Namun hal tersebut belum cukup untuk menjamin tidak terjadinya mal-administrasi dalam tubuh birokrasi. Terdapat hal yang lebih penting yaitu kontrol internal dari penyelenggara administrasi publik, dalam bentuk keimanan dan keagamaan yang melekat pada diri sesorang. Jika mereka meyakini bahwa perbuatan KKN tersebut dilarang oleh agama dan kelak akan dimintai pertanggungjawabannya dihadapan Allah SWT, maka mereka tidak akan melakukannya sekalipun kesempatan itu ada. Dengan demikian dapat disimpulkan bahwa skala prioritas untuk mencegah terjadinya mal-administrasi publik seperti KKN adalah:
1. Perlu adanya kontrol internal yang kuat pada diri penyelenggara administrasi publik, yang dapat membentuk kepribadian yang dilandasi nilai keimanan dan keagamaan;
2. Mengimplementasikan etika administrasi publik;
3. Adanya kontrol eksternal dalam wujud adanya pengawasan, baik pengawasan politik, fungsional maupun pengawasan masyarakat.
Selain hal di atas, upaya lain yang bisa dilakukan untuk mengatasi mal-administrasi publik (Steinberg dan Austern, 1999: 23-55, Ibrahim, 2008: ) di antaranya sebagai berikut.
1. Mewujudkan good governance dan good coorporate governance
2. Laporan kekayaan penyelenggara negara (diumumkan dilembaran negara, diaudit, ditindaklanjuti, dilihat kelayakannya sebelum, sewaktu, sesudah menjabat, dan ditindak dengan sanksi yang sesuai)
3. Adanya hukum, undang-undang, kode etik yang meliputi antara lain: 1) Undang-Undang pemberantasan bentrokan kepentingan yang bersifat kriminal, yang melarang tindakan yang dapat dikenai hukuman kejahatan secara rinci; 2) Undang-Undang yang cakupannya lebih luas mengenai bentrokan kepentingan (standar perilaku yang dilanggar, sehingga ada ketentuan tindakan administratif, teguran, pemecatan, dan lain-lain; 3) keberanian “meniup peluit”; 4) pembatasan pasca ikatan kerja dan perilaku yang tidak/kurang etis; 5) standar hukum/kompetensi perilaku etis bagi pejabat hasil pemilihan; 6)perlunya kode etik penyelenggara negara dan stake holders lainnya dalam berbagai segmennnya (kode etik bagi supra dan infra struktur politik bila yang terakhir mungkin diatur)

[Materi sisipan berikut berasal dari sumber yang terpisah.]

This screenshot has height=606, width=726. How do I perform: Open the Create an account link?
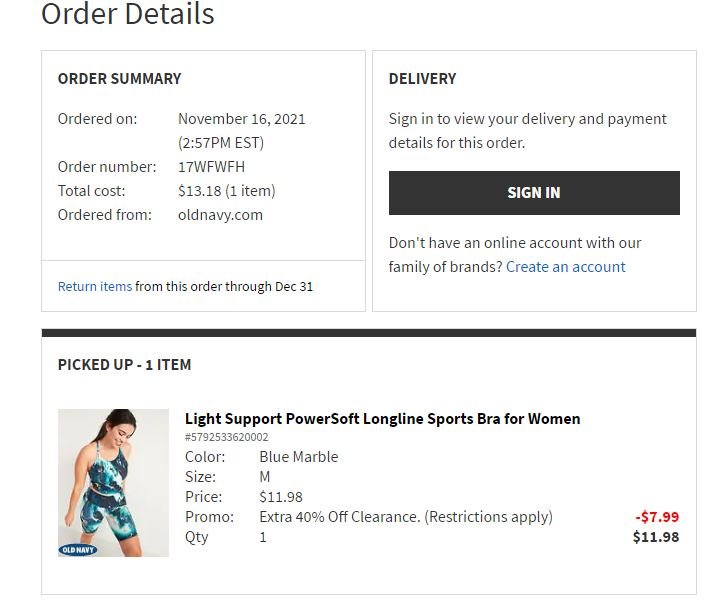[x=565, y=267]
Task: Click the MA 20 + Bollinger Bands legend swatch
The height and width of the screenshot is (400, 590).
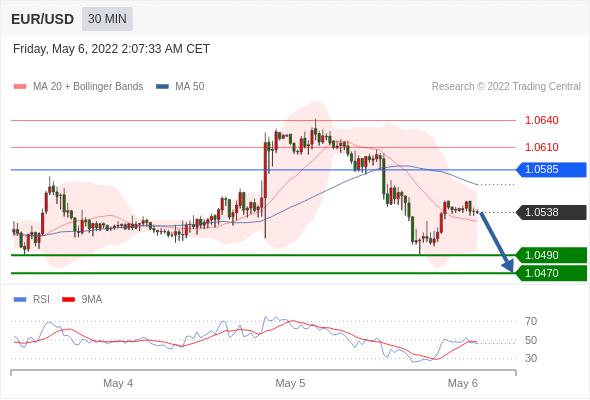Action: pos(20,87)
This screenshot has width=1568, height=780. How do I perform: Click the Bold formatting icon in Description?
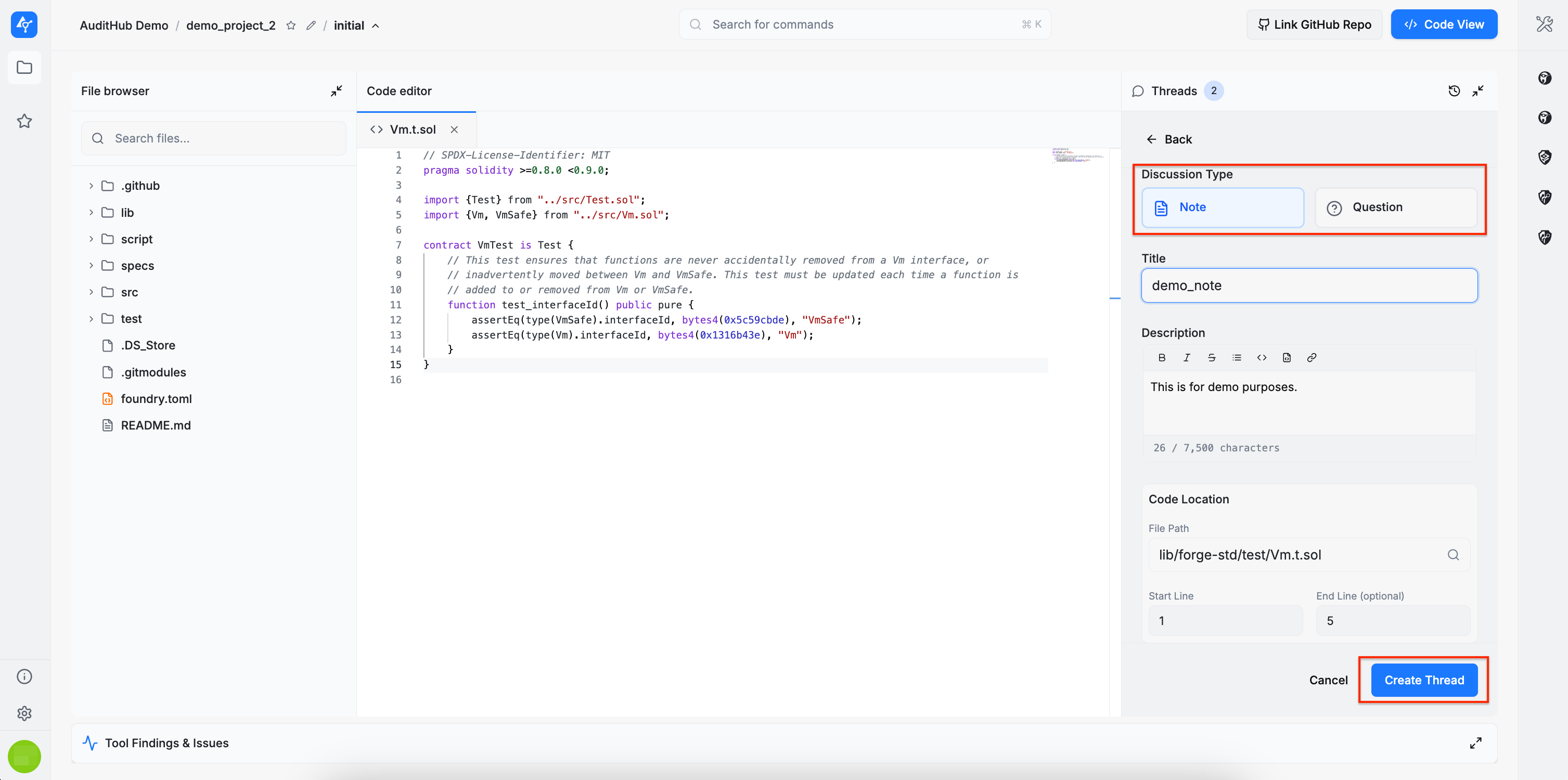tap(1161, 358)
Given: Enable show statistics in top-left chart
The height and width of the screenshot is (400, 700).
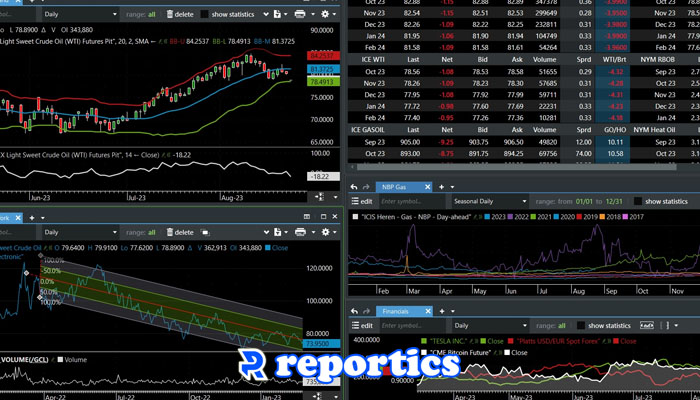Looking at the screenshot, I should tap(205, 15).
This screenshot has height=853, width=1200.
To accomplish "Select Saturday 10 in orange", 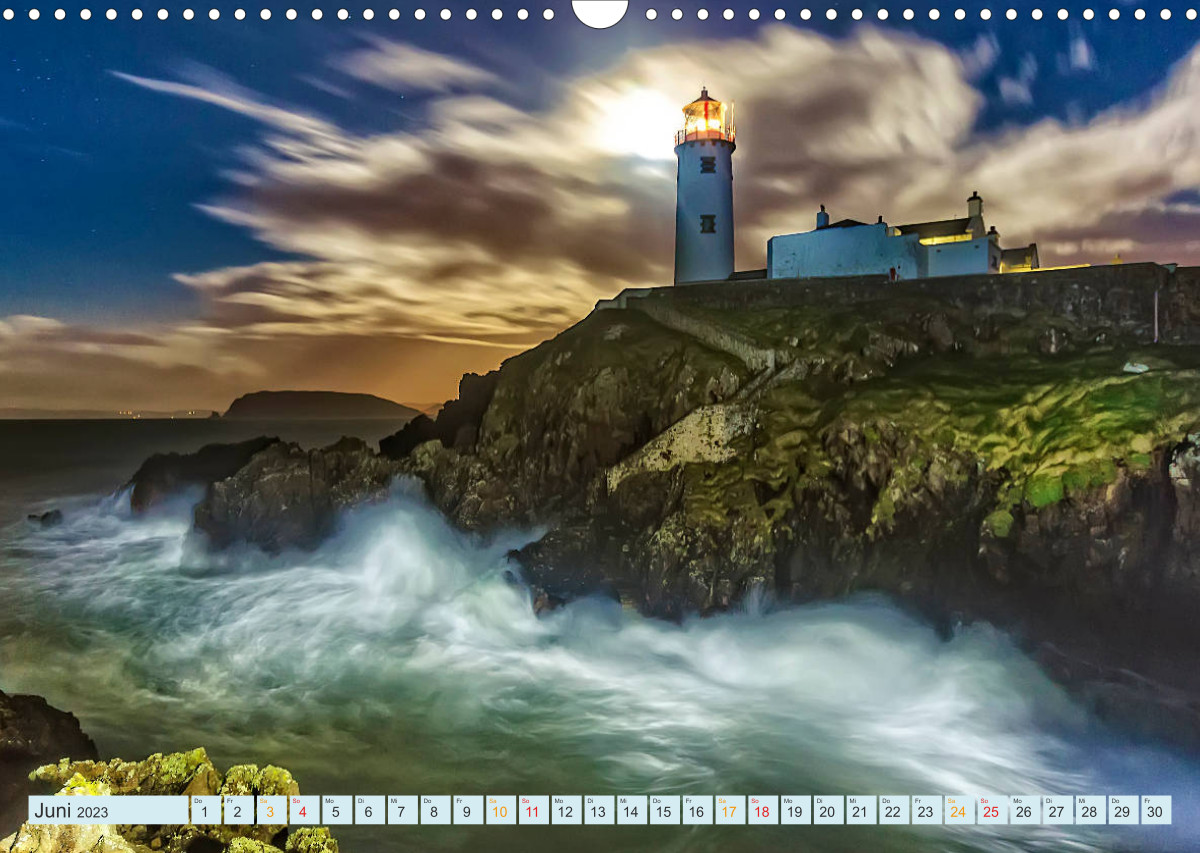I will pyautogui.click(x=500, y=810).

4. Diwujudkannya dengan baik etika administrasi publik yang memiliki budaya organisasi dan manajemen yang baik yang meliputi pelatihan, pengauditan, penyelidikan dan pengendalian manajemen publik.

Penutup
Dari paparan di atas, dapat ditegaskan bahwa penyimpangan terhadap mal-administrasi seperti KKN dengan segala skala dan dimensi yang seringkali terjadi saat ini banyak sekali yang disoroti publik. Hal demikian dapat menggeroti rasa kepercayaan masyarakat kepada pemerintah. Oleh karena itu mengimplementasikan etika dalam administrasi publik menjadi suatu keharusan bagi setiap administrator publik. Karena etika berfungsi sebagai pedoman dan acuan bagi administrator publik dalam menjalankan tugas dan kewenangannya, sekaligus sebagai standar penilaian perilaku dan tindakan administrator publik. Dengan diwujudkannya etika administrasi publik yang baik yang memiliki budaya organisasi dan manajemen yang baik diharapkan dapat menumbuhkan budaya organisasi dan manajemen pemerintahan yang baik pula.